A mid-life crisis that plays as real, droll

- CHRIS KNIGHT cknight@postmedia.com @chrisknigh­tfilm

It’s been almost a quarter century since Vancouver writer-director Mina Shum’s 1994 breakout first feature, Double Happiness. But she slips effortless­ly back into another gently comedic tale of Hong Kong immigrants in Vancouver with Meditation Park.

Pei-Pei Cheng (Crouching Tiger, Hidden Dragon) and Tzi Ma star as Maria and Bing Wang, a mostly assimilate­d couple who moved to Vancouver decades ago to raise a family. But each is now caught in a mid-life crisis. Or more precise to say, they’re both caught in his mid-life crisis, after Maria finds an unfamiliar pair of female underwear in his pants pocket and assumes the worst.

Maria decides she needs to do something for herself. At 60 she can’t drive or even ride a bicycle, hasn’t had a job since she married and still stumbles with her English. So she joins a group of Chinese ladies who engage in an illegal scheme to rent out their yards as event parking. Don McKellar pops up as Gabriel, their neighbourh­ood rival.

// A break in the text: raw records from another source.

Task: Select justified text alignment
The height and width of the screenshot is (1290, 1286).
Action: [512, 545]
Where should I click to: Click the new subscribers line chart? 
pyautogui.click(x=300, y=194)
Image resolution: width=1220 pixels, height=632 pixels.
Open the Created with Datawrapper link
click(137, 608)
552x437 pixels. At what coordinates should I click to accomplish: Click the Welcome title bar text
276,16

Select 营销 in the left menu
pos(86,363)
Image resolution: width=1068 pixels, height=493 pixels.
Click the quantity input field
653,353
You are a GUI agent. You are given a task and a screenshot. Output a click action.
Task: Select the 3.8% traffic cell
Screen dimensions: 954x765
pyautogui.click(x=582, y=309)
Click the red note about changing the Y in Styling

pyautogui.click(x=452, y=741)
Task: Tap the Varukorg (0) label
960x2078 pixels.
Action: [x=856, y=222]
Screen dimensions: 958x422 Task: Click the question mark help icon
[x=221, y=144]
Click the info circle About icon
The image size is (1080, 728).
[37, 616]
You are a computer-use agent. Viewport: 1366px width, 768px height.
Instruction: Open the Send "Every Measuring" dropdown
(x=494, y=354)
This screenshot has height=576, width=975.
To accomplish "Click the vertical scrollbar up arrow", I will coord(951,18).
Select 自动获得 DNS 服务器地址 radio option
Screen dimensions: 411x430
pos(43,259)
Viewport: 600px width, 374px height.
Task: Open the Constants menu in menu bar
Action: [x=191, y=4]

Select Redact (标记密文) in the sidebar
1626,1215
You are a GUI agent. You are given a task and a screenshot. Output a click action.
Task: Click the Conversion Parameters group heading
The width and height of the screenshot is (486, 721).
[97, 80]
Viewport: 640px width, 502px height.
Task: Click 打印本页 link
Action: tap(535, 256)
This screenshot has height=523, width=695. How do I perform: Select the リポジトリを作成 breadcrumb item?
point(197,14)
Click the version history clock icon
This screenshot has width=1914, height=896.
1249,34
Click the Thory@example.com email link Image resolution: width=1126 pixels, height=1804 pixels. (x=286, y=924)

Shum deftly juggles several narrative threads, always providing enough informatio­n so that her characters register as three-dimensiona­l. Chief among them is Sandra Oh as Maria’s daughter Ava, now starting a family of her own and too distracted by that to notice that her mother is in a state.

What’s even more refreshing is that the director isn’t interested in painting anyone as a villain. Gabriel’s intense mannerisms are explained in a touching scene, and even Bing ’s infidelity, while not excused, is at least mitigated somewhat by what Maria discovers.

And while Ma is up for a Canadian Screen Award for his role, for me Cheng functions as the story’s quiet beating heart, nailing the part of an uncertain career housewife looking to stretch her wings. She’s the one with the most to lose in the domestic upset at the centre of the film, and the most potential growth to experience from it. Her journey is perfectly balanced between tragedy and hope.